De bozen moeten zich voor de deugdzamen buigen, De snoodaards voor de poorten der rechtvaardigen staan.
20 Le pauvre est haï, même de son ami; mais les amis du riche sont en grand nombre.
Zelfs bij zijn buur is een arme gehaat, Maar de vrienden van een rijkaard zijn talrijk.
21 Celui qui méprise son prochain s'égare; mais celui qui a pitié des débonnaires, est bienheureux.
Een zondaar geeft niet om zijn naaste; Zalig hij, die zich over de armen ontfermt!
22 Ceux qui machinent du mal ne se fourvoient-ils pas? Mais la bonté et la vérité seront pour ceux qui procurent le bien.
Wie kwaad beramen, geraken op een doolweg; Die op het goede bedacht zijn, ondervinden liefde en trouw.
23 En tout travail il y a quelque profit, mais le babil des lèvres ne tourne qu'à disette.
Van alle inspanning komt gewin, Praten brengt alleen maar gebrek.
24 Les richesses des sages leur sont [comme] une couronne; mais la folie des fous n'est que folie.
Bedachtzaamheid is de kroon der wijzen, Dwaasheid de krans der dommen.
25 Le témoin véritable délivre les âmes; mais celui qui prononce des mensonges, n'est que tromperie.
Een betrouwbaar getuige redt mensenlevens; Maar wie leugen verspreidt, pleegt verraad.
26 En la crainte de l'Eternel il y a une ferme assurance, et une retraite pour ses enfants.
Op het ontzag voor Jahweh mag de sterke vertrouwen, Ook zijn kinderen vinden daarin een toevlucht.
27 La crainte de l'Eternel est une source de vie pour se détourner des filets de la mort.
Het ontzag voor Jahweh is een bron van leven; Daardoor vermijdt men de strikken des doods.
28 La puissance d'un Roi consiste dans la multitude du peuple; mais quand le peuple diminue, c'est l'abaissement du Prince.
Trots gaat een vorst op een talrijke bevolking, Gebrek aan volk is het eind van een heerser.
29 Celui qui est lent à la colère, est de grande intelligence; mais celui qui est prompt à se courroucer, excite la folie.
De lankmoedige is rijk aan doorzicht, De ongeduldige stapelt dwaasheden op.
30 Le cœur doux est la vie de la chair; mais l'envie est la vermoulure des os.
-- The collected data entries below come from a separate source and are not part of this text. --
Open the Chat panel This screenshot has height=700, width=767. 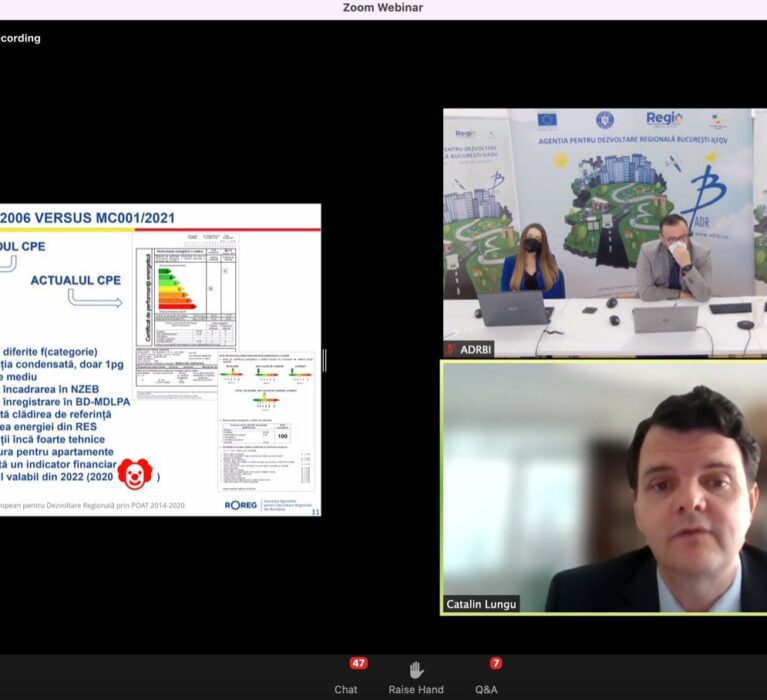(345, 678)
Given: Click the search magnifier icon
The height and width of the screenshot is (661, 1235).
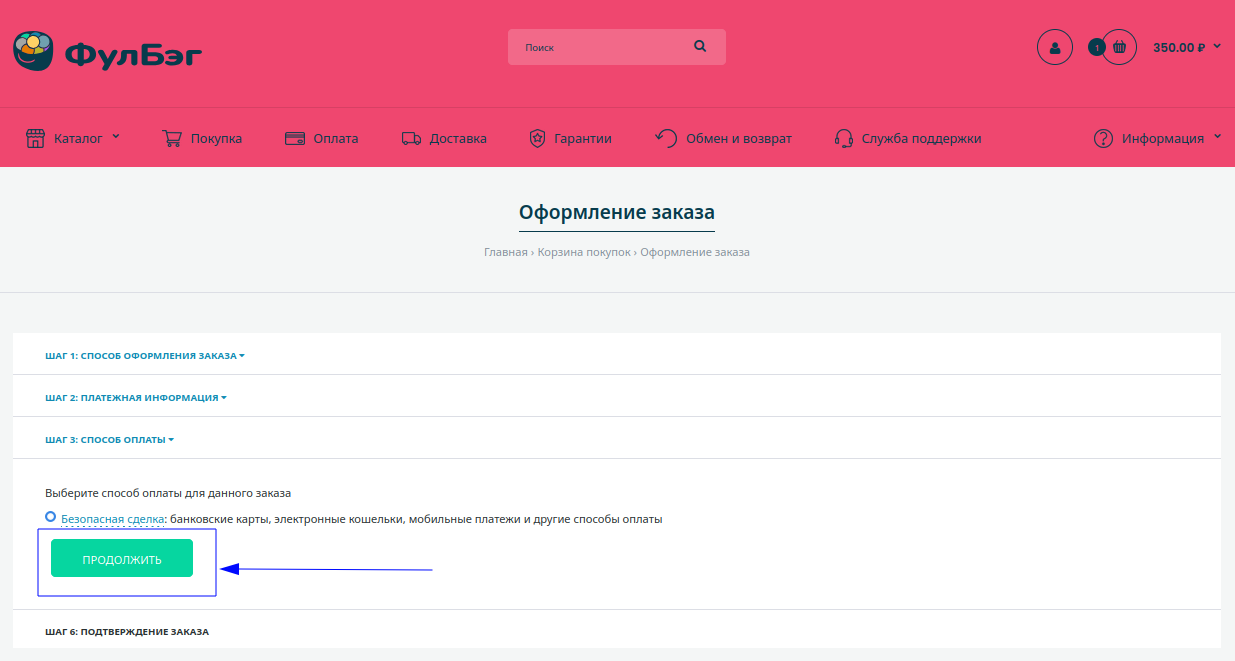Looking at the screenshot, I should click(x=700, y=46).
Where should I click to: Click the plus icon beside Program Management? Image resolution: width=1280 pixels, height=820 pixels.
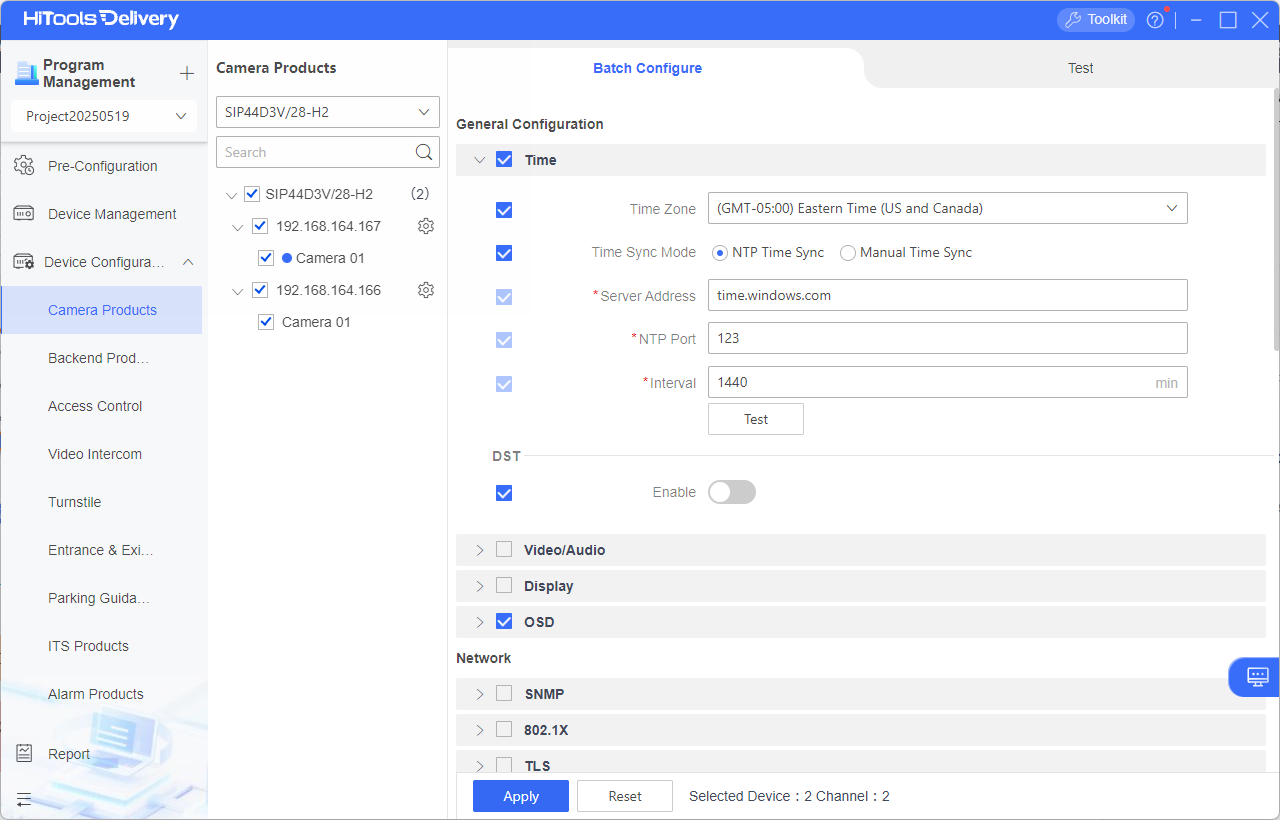(x=186, y=74)

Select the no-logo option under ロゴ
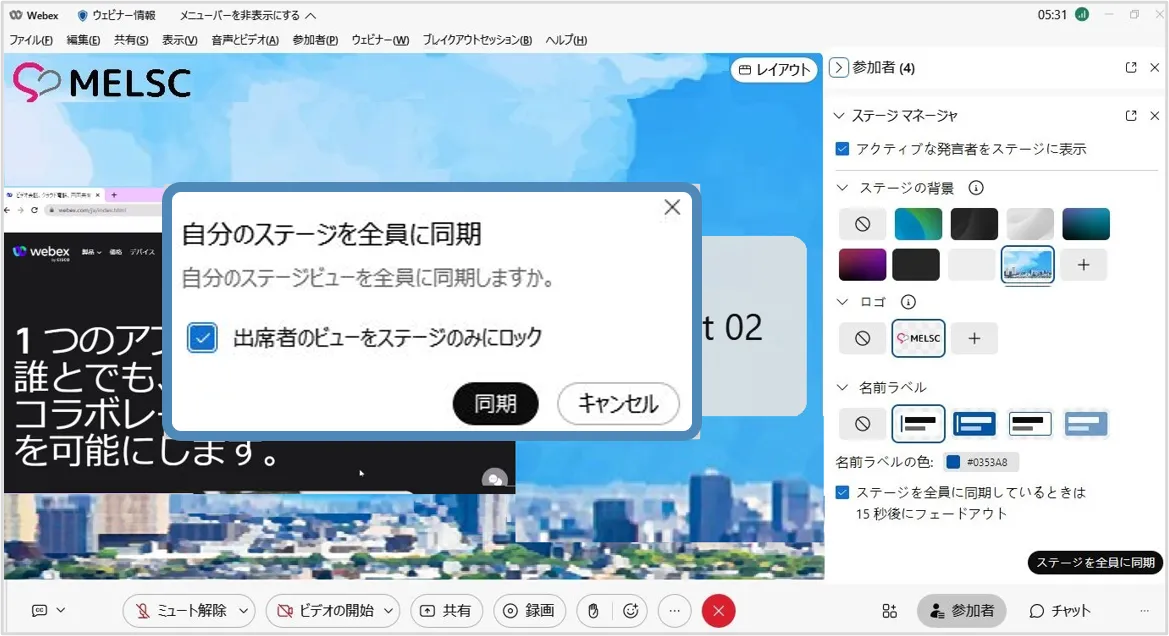862,339
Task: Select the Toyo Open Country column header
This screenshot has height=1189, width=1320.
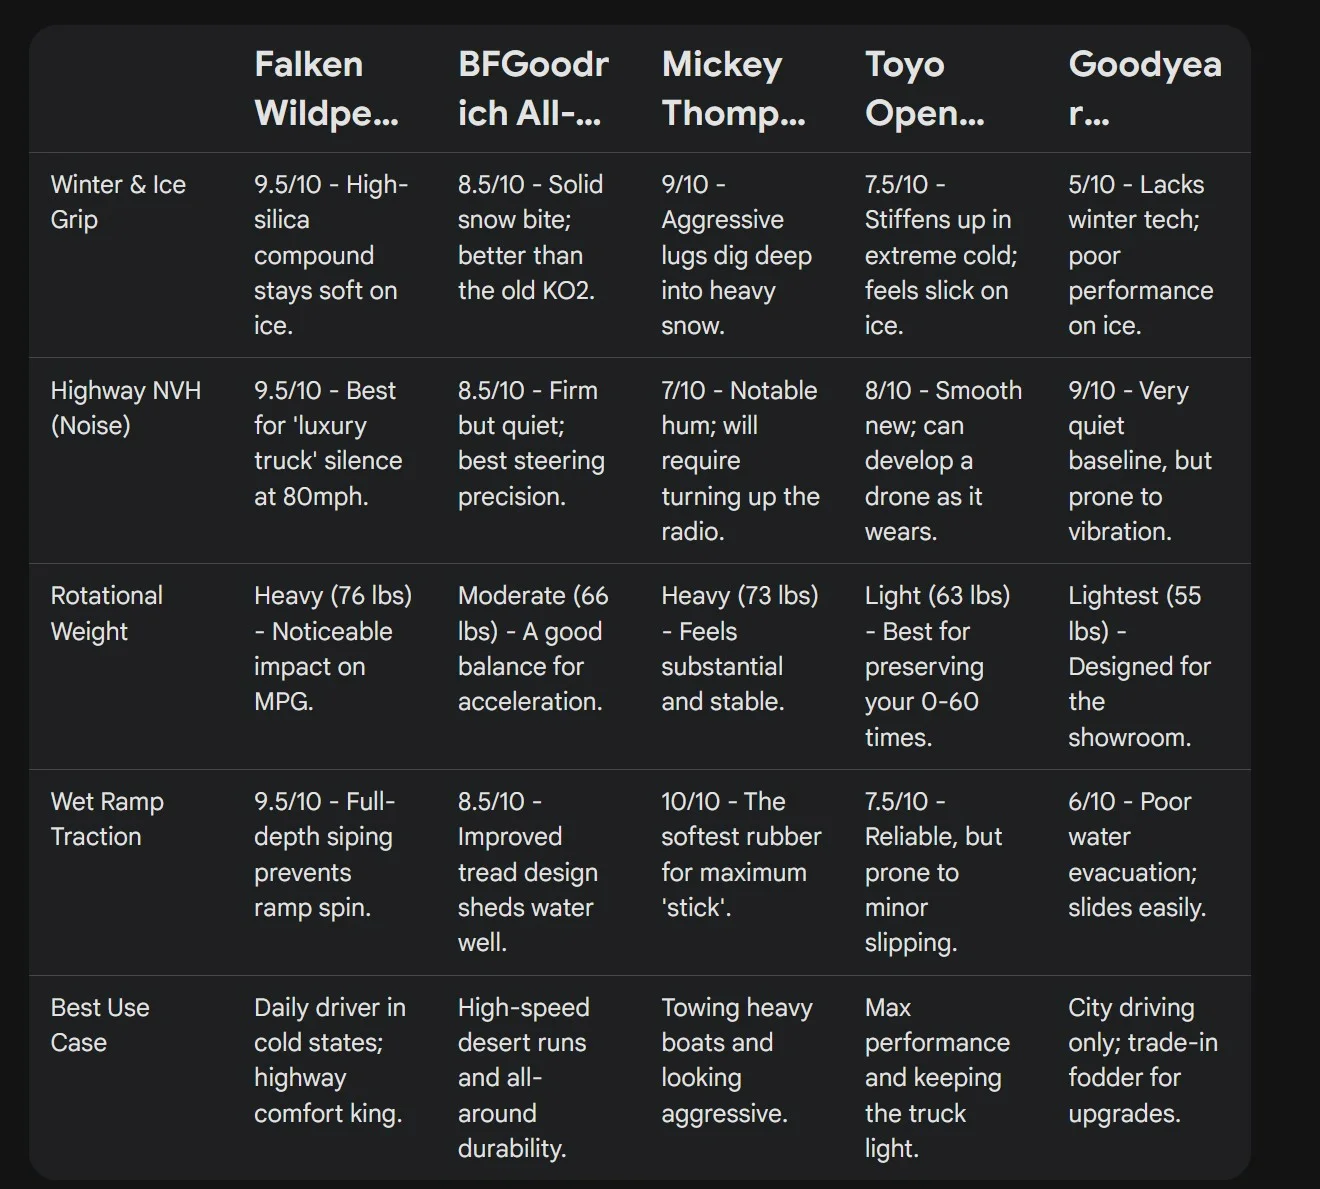Action: [925, 88]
Een kalme natuur doet het lichaam goed, Hartstocht is een kanker voor het gebeente.
31 Celui qui fait tort au pauvre, déshonore celui qui l'a fait; mais celui-là l'honore, qui a pitié du nécessiteux.
Die een arme verdrukt, smaadt zijn Schepper; Maar wie zich over hem ontfermt, brengt Hem eer.
32 Le méchant sera poussé au loin par sa malice; mais le juste trouve retraite [même] en sa mort.
Door zijn boosheid wordt de zondaar voortgejaagd, Maar de rechtvaardige vindt een toevlucht in zijn deugd.
33 La sagesse repose au cœur de l'homme intelligent; et elle est même reconnue au milieu des fous.
In het hart van een verstandige vindt de wijsheid een rustplaats, In het binnenste der dwazen is zij niet bekend.
34 La justice élève une nation; mais le péché est l'opprobre des peuples.
Rechtvaardigheid verheft een volk, De zonde brengt de naties tot schande.
35 Le Roi prend plaisir au serviteur prudent; mais son indignation sera contre celui qui lui fait déshonneur.
De koning heeft behagen in een verstandig dienaar, Maar zijn toorn doodt hem, die zich misdraagt.